Politics will undoubtedly be part of his show, but Hofstetter’s “Kill the Butterflies” tour takes us on a more personal journey with the comedian.
The show deep-dives into mental health, specifically his lifelong journey with anxiety.
“One of the early jokes in the set talks about using butterflies in your stomach as a euphemism for an actual mental illness and how ridiculous that is,” he explained. “It’s really about kind of my own journey with it and coming out the other side.”
Hoffstetter, 45, has been dealing with anxiety since middle school but only recently learned to understand it and treat it.
“My anxiety manifests itself in an eating disorder. It’s basically, I get extremely nauseous to the point where I’m compulsed to throw up,” he explained. “That’s my version of a panic attack.”
Humor has helped Hofstetter navigate his journey; he spends a big chunk of his show looking at mental health through a humorous lens.
“It’s only been recently that we’ve even started destigmatizing any sort of mental illness, which I think is a little ridiculous because we all face something,” he said. “Perfect mental health is impossible, and so for a long time when I went in to get seen for mine, no one even imagined it could be a physical manifestation of something mental. That wasn’t an option.”

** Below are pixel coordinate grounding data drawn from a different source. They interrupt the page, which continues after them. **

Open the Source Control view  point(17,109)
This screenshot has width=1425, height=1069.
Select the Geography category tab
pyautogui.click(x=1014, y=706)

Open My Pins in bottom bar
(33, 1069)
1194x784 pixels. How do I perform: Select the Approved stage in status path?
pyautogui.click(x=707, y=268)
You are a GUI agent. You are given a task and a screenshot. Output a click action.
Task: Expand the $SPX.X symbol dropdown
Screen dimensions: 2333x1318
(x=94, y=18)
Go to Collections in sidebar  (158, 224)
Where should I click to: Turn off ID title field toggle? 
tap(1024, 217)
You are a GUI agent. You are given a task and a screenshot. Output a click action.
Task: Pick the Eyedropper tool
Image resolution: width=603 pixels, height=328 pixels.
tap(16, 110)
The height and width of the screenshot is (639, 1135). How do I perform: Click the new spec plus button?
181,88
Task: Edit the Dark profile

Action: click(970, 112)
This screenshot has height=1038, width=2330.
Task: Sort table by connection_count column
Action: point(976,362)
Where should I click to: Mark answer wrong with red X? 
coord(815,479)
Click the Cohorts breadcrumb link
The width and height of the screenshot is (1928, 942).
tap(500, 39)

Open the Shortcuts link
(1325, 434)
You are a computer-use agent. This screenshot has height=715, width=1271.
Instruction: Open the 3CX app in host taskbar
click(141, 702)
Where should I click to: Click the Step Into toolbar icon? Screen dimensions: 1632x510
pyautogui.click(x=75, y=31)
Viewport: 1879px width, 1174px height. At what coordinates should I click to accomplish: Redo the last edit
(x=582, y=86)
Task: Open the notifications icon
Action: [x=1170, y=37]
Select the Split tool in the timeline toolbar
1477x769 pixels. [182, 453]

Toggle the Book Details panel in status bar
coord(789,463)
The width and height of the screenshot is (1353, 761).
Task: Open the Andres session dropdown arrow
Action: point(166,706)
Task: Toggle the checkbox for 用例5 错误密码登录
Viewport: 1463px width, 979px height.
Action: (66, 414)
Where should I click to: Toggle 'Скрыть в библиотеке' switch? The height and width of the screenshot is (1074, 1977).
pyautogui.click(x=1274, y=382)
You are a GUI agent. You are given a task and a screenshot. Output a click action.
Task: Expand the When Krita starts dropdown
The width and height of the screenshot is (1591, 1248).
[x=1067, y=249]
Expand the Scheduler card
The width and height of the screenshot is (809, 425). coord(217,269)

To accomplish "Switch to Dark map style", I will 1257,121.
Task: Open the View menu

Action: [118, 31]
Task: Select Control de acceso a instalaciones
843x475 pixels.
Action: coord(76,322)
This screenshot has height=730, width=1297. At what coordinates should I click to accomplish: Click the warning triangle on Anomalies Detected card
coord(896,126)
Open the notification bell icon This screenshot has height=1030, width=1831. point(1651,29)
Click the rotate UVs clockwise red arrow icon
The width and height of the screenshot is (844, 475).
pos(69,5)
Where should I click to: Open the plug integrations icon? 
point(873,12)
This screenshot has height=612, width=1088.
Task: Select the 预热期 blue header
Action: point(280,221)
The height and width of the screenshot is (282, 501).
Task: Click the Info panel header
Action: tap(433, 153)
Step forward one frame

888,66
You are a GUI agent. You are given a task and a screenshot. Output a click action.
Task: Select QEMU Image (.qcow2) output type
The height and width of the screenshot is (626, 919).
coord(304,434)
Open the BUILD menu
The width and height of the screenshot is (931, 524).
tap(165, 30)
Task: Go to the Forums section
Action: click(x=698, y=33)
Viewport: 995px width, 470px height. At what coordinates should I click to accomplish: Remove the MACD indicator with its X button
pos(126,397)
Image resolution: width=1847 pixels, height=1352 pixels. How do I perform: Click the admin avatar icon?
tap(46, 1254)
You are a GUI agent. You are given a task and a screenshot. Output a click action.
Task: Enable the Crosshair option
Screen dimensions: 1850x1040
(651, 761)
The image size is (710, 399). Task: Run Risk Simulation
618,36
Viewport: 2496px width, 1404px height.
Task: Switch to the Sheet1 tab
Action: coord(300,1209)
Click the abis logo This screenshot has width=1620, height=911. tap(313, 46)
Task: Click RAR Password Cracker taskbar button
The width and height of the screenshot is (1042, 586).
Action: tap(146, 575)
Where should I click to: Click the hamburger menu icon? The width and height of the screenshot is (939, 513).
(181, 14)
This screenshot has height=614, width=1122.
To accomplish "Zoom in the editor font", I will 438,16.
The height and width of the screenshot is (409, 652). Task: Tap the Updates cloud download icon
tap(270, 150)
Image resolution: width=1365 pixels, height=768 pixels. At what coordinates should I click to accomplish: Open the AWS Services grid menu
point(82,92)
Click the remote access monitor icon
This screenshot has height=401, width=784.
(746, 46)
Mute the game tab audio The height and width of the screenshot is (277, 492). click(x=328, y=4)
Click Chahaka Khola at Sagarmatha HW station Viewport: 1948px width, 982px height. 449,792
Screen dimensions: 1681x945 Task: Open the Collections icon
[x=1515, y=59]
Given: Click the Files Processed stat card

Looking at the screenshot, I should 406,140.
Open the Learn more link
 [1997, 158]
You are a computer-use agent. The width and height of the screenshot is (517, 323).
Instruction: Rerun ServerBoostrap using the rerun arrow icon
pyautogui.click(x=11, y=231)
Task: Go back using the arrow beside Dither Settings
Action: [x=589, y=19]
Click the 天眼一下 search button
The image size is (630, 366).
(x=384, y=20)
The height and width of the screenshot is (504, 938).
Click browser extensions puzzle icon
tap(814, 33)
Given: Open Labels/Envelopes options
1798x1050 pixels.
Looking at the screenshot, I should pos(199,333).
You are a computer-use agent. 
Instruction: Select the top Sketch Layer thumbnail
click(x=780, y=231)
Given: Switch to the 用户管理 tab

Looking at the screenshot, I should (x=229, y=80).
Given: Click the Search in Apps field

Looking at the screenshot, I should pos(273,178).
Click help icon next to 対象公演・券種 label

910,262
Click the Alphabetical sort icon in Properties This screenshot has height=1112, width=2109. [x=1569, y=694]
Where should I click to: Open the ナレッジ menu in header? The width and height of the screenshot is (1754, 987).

During and after the pandemic, the issue of mental health moved from being something whispered about with the shades drawn to being discussed in the public square.
But it is still stigmatized, he said.
“Part of the idea of (‘Kill the Butterflies’) is to ... use humor ... to destigmatize it,” he said.
So how do you make funny something so serious?
“There’s humor everywhere,” he said. “And some of the set is self-deprecating. Some of the set is making fun of how backwards the medical industry can be when it comes to mental health. ...You can be funny about almost anything. There are premises that are off limits, but there are no topics that are off limits. There is humor in the darkest places.”
Hofstsetter takes the stage at 191 Toole, 191 E. Toole Ave., at 8 p.m. May 13. Tickets are $30 through ticketmaster.com.